> _Work item_: Swap "particular" for "specific" in the lines between the one holding "Find the location" and the one holding "canvas-background-left is located", inclusive, and give those lines back with nothing else changed. Leave the pictures out of your answer.

═════ Data supplied ═════

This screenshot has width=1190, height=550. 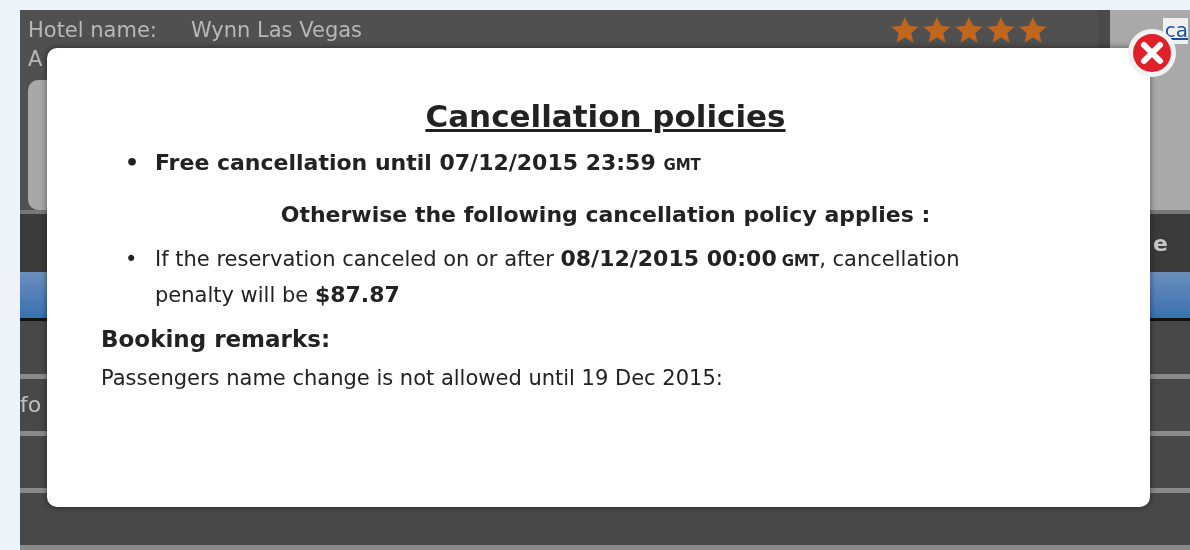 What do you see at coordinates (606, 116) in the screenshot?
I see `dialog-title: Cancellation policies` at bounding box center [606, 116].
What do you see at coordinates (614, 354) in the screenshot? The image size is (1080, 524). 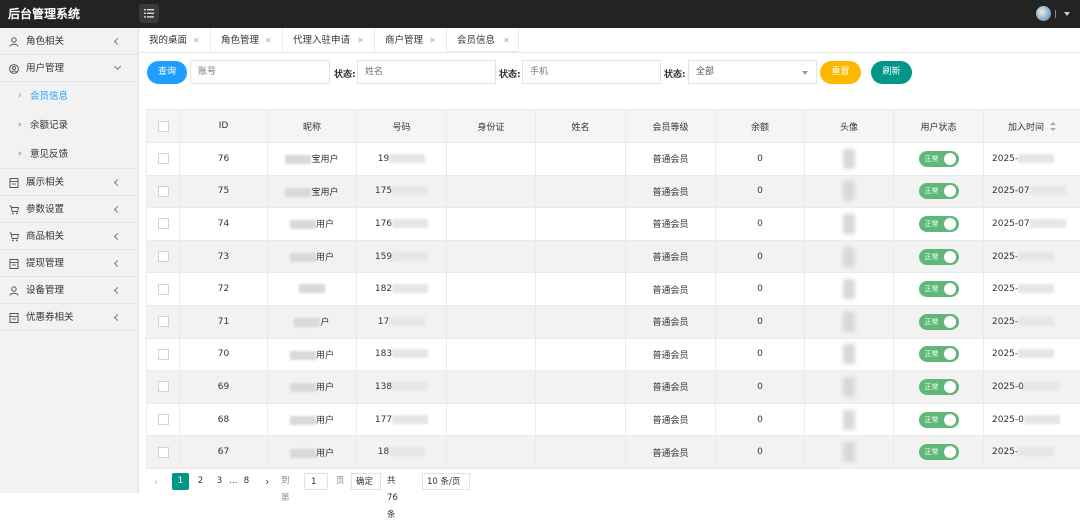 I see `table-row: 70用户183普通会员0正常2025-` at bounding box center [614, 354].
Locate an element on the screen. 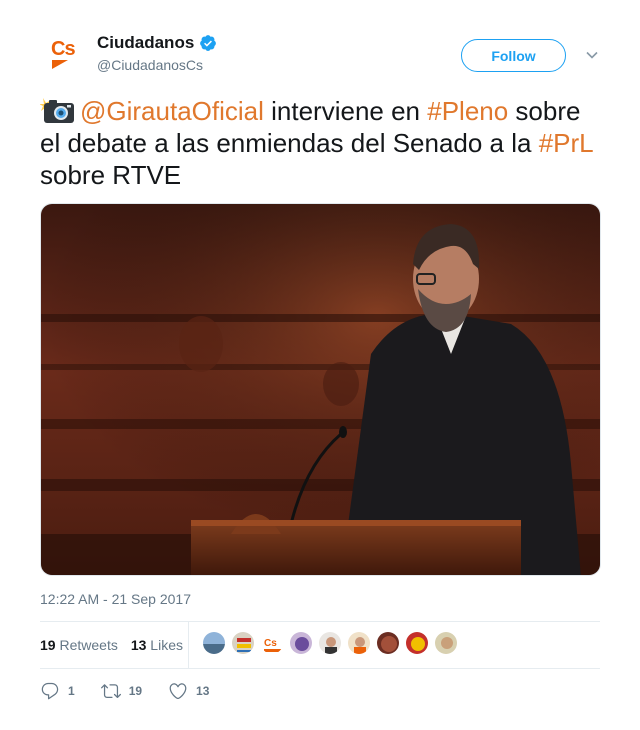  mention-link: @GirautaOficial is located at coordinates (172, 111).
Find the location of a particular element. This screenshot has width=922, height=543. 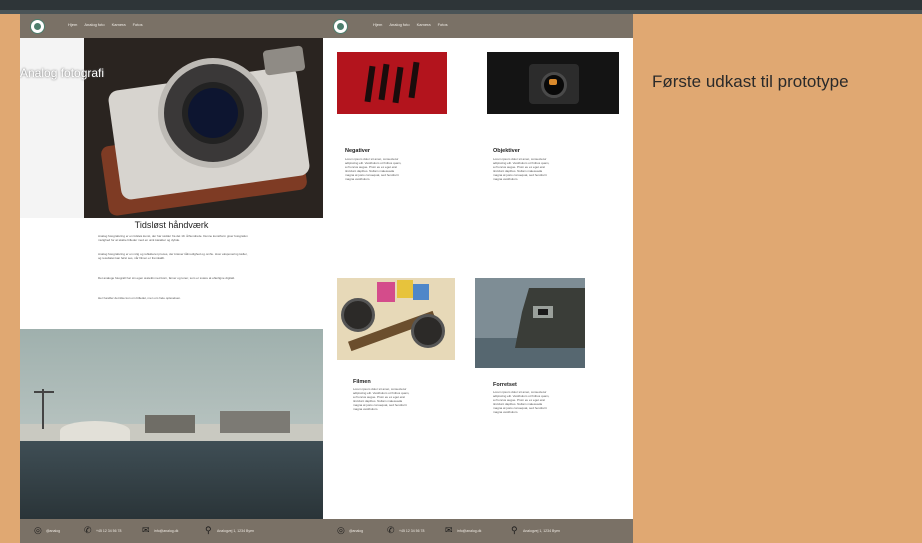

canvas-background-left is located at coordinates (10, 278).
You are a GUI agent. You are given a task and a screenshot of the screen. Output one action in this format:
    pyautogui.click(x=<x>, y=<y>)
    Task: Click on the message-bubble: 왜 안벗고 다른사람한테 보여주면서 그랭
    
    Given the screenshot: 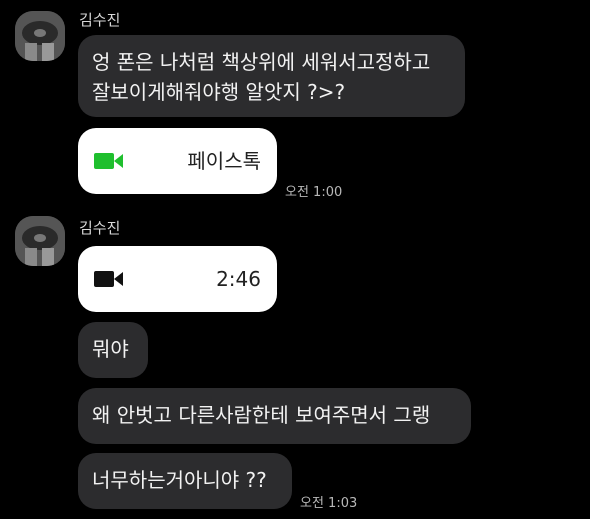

═════

> _Worked solution_:
Find the location of a specific element. This screenshot has width=922, height=543. 

canvas-background-left is located at coordinates (10, 278).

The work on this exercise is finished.